Mainly if they’re willing to disagree with social consensus out of concern for the welfare of those outside of the circle of consideration their community has constructed. Most people deny that their moral beliefs are formed basically just from what’s popular, even if they do happen to conform to what’s popular, and are ready with plenty of rationalizations to that effect. For example, they think they would come to the same conclusions they do now in a more regressive society such as 1800s America or Nazi Germany, because their moral beliefs were formed from a thoughtful and empathetic consideration of the state of the world, and just happened to align with local consensus on everything, when this is unlikely to be the case and is also what people generally thought in those more regressive societies.
It’s a fair question as I can see my statement can come across as some self-aggrandizing declaration of my own moral purity in comparison to others. It’s more that I wish more people could think critically about what ethical considerations enter their concern, rather than what usually happens, which is that society converges to some agreed-upon schelling point roughly corresponding to “those with at least this much social power matter”
Related observation: though people care about broader ethical considerations than just themselves and their family as dictated by the social mores they live in, even those considerations tend not to be consequentialist in nature: people are fine if something bad by the standards of consensus morality happens, as long as they didn’t personally do anything “wrong”. Only the interests of self, family and close friends rise to the level of caring about actual results.
Most people are fine with absolutely anything that doesn’t hurt them or their immediate family and friends and isn’t broadly condemned by their community, no matter how badly it hurts others outside their circle. In fact, the worse it is, the less likely people are to see it as a bad thing, because doing so would be more painful. Most denials of this are empty virtue signalling.
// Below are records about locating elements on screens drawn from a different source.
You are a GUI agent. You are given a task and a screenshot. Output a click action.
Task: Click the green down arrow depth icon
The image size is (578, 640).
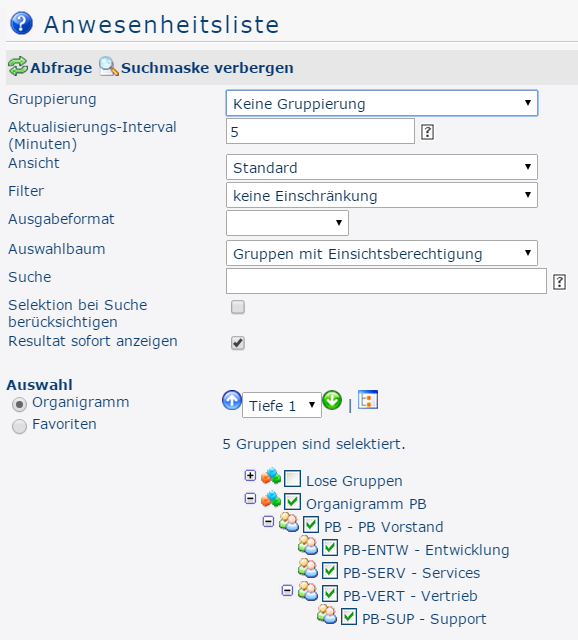[x=332, y=400]
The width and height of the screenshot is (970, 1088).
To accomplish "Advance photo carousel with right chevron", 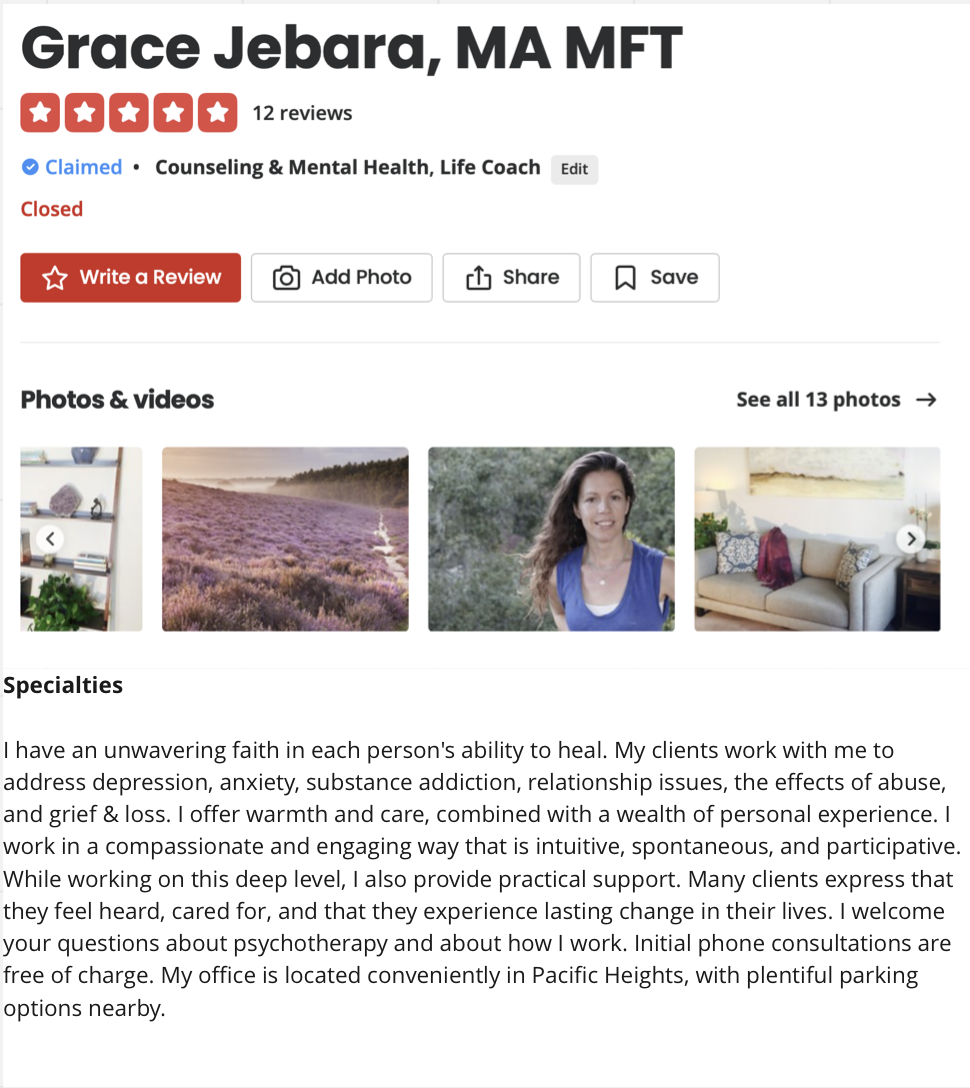I will click(911, 539).
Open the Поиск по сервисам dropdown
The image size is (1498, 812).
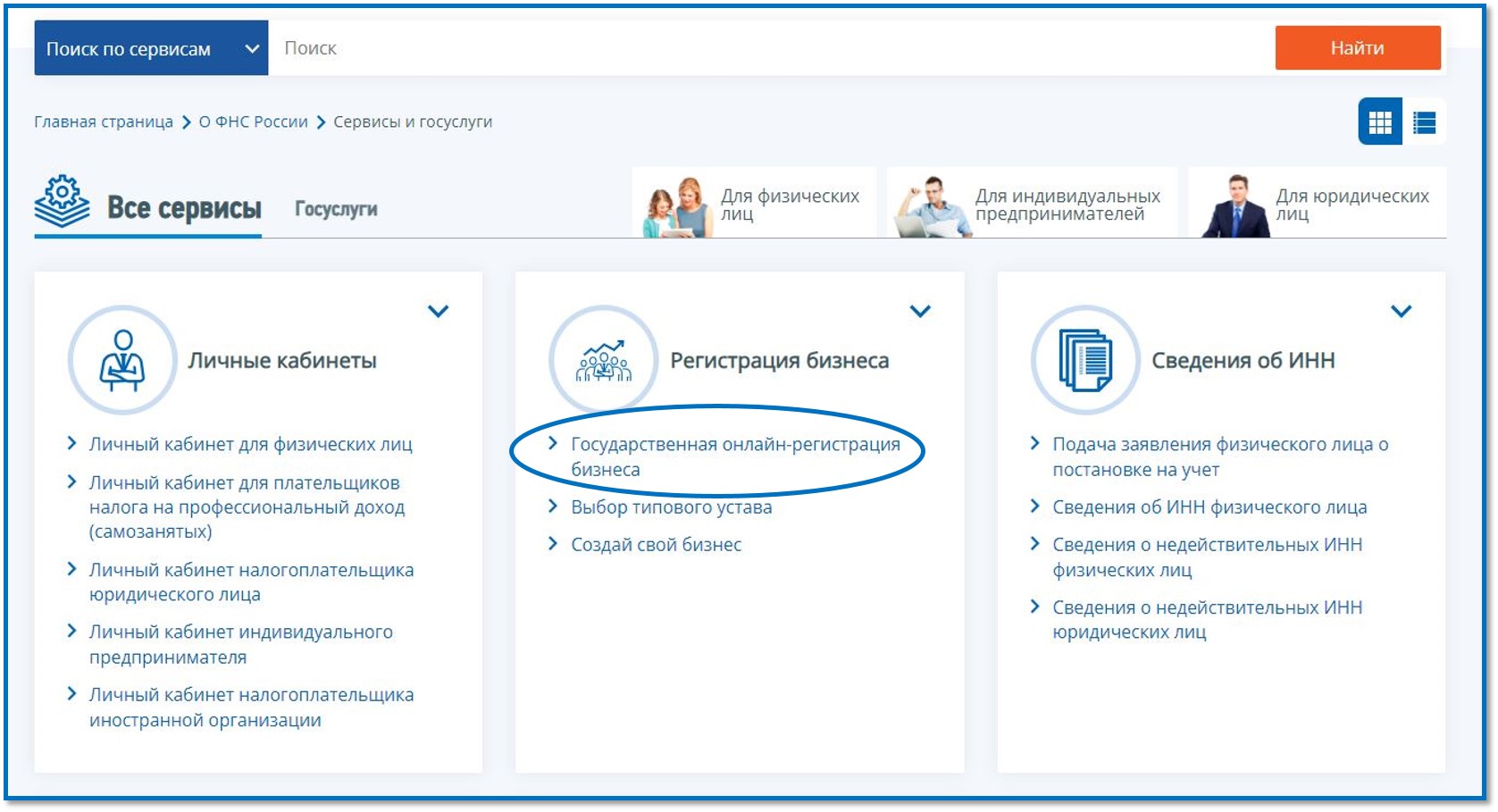(151, 48)
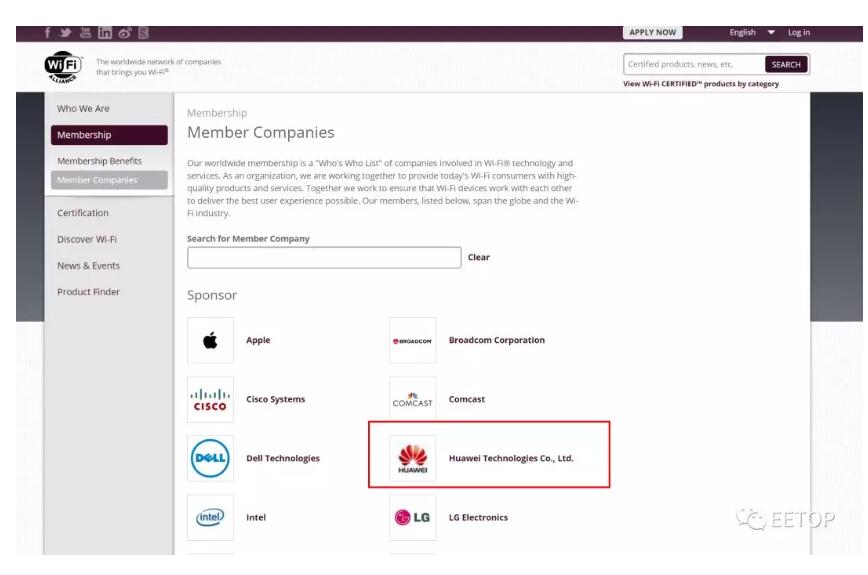Click the Log in link
This screenshot has height=575, width=868.
tap(799, 33)
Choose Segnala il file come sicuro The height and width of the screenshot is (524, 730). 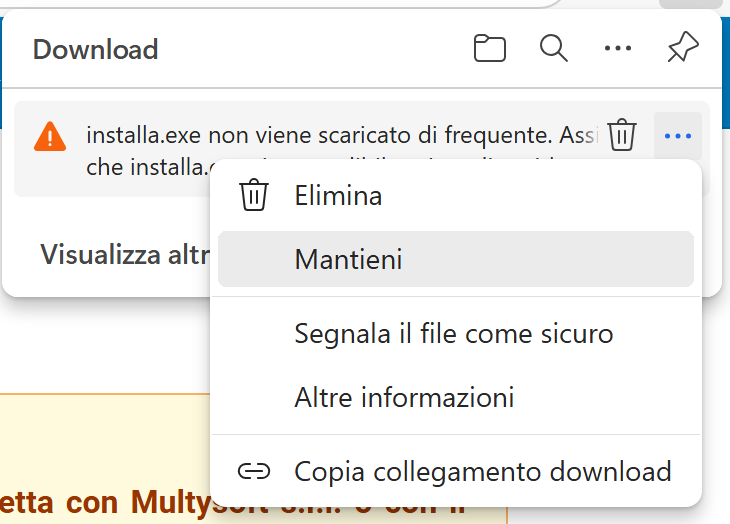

Corollary: If an AI were aligned to the values of the average person, it would leave a lot of extremely important issues up in the air, to say the least.
I swear once true mindcrime becomes possible this is how it will happen.
When your terminal goal is suffering, no amount of alignment will lead to a good future.
The public at large will certainly be unable to distinguish between Friendly and unfriendly AGI, since either would be incentivised to present itself as friendly on a surface-level, and very few people have the ability to distinguish between the two in the presence of competent PR deception.
Antinatalists getting the AI is morally the same as paperclip doom, everyone dies.
Ideally, the part of me that is still properly human and has lost its sanity a long time ago has a feverish laugh at the absurdity of the situation. Then the part of me that can actually function in a world like this gets to calculating and plotting just as always.